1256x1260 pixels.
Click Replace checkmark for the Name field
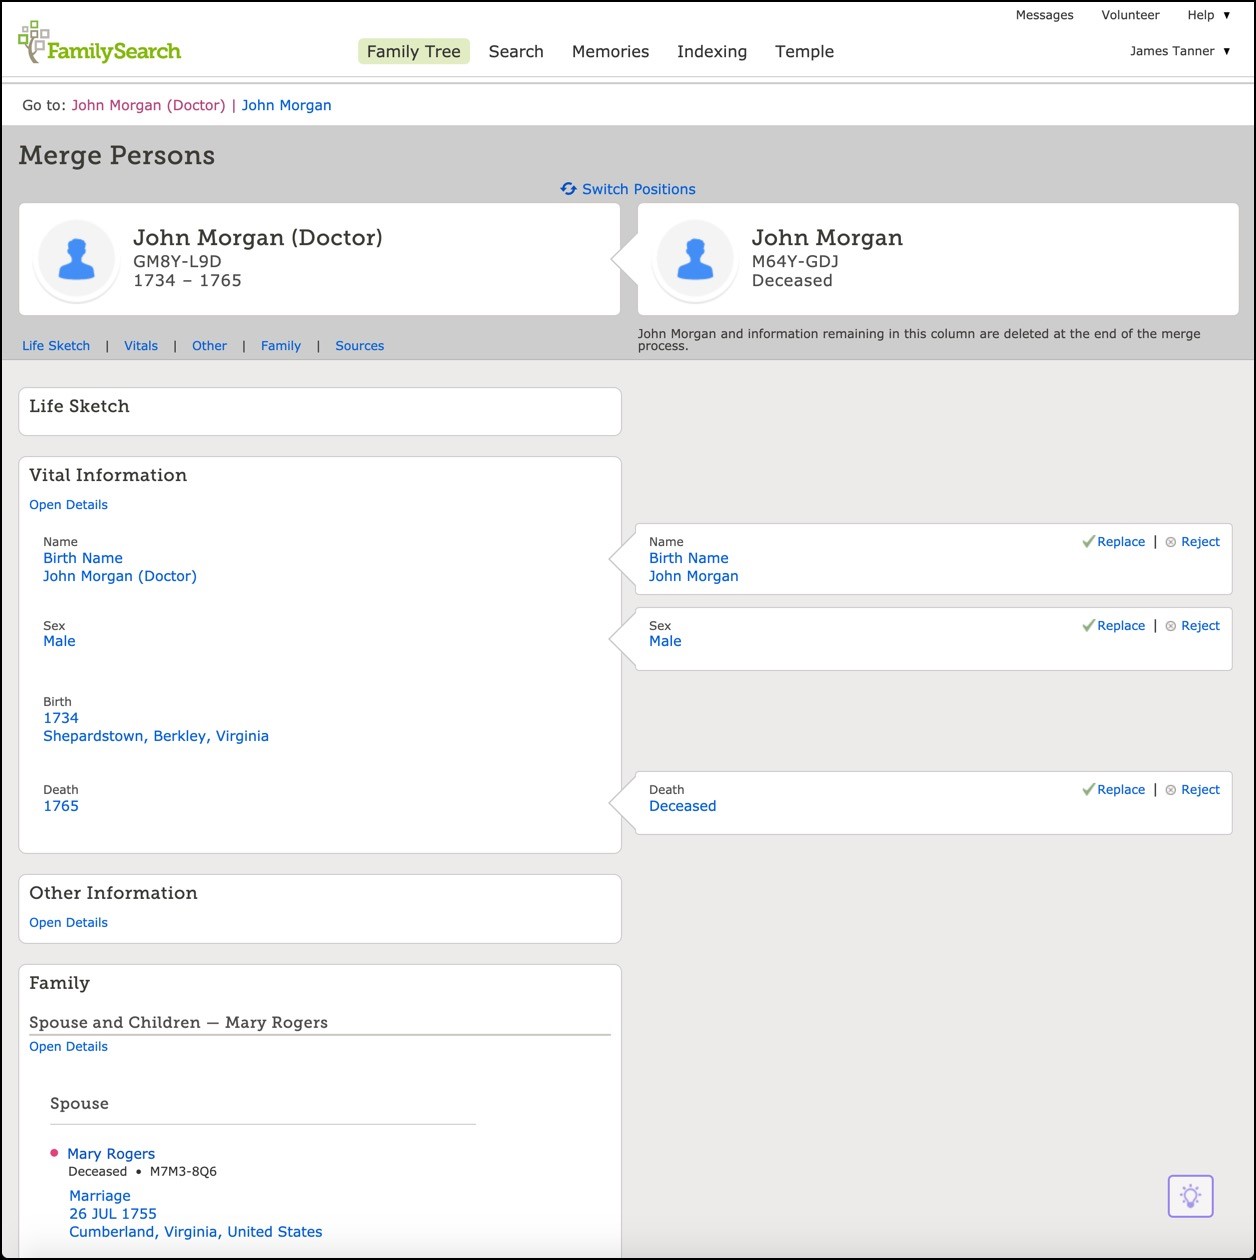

---

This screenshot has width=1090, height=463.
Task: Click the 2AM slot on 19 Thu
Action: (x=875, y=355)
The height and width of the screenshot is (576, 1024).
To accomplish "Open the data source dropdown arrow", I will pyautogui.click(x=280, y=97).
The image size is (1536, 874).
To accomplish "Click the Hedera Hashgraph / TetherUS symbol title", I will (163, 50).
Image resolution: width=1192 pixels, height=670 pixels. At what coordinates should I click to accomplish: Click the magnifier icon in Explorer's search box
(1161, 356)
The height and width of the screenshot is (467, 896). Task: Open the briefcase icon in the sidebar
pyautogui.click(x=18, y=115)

* [Task brief]
In the listing above, transcribe exactly everything from the line containing "1256x1260 pixels." down to the line containing "Click Replace checkmark for the Name field", including both and nothing more.

* [Final answer]
1256x1260 pixels.
Click Replace checkmark for the Name field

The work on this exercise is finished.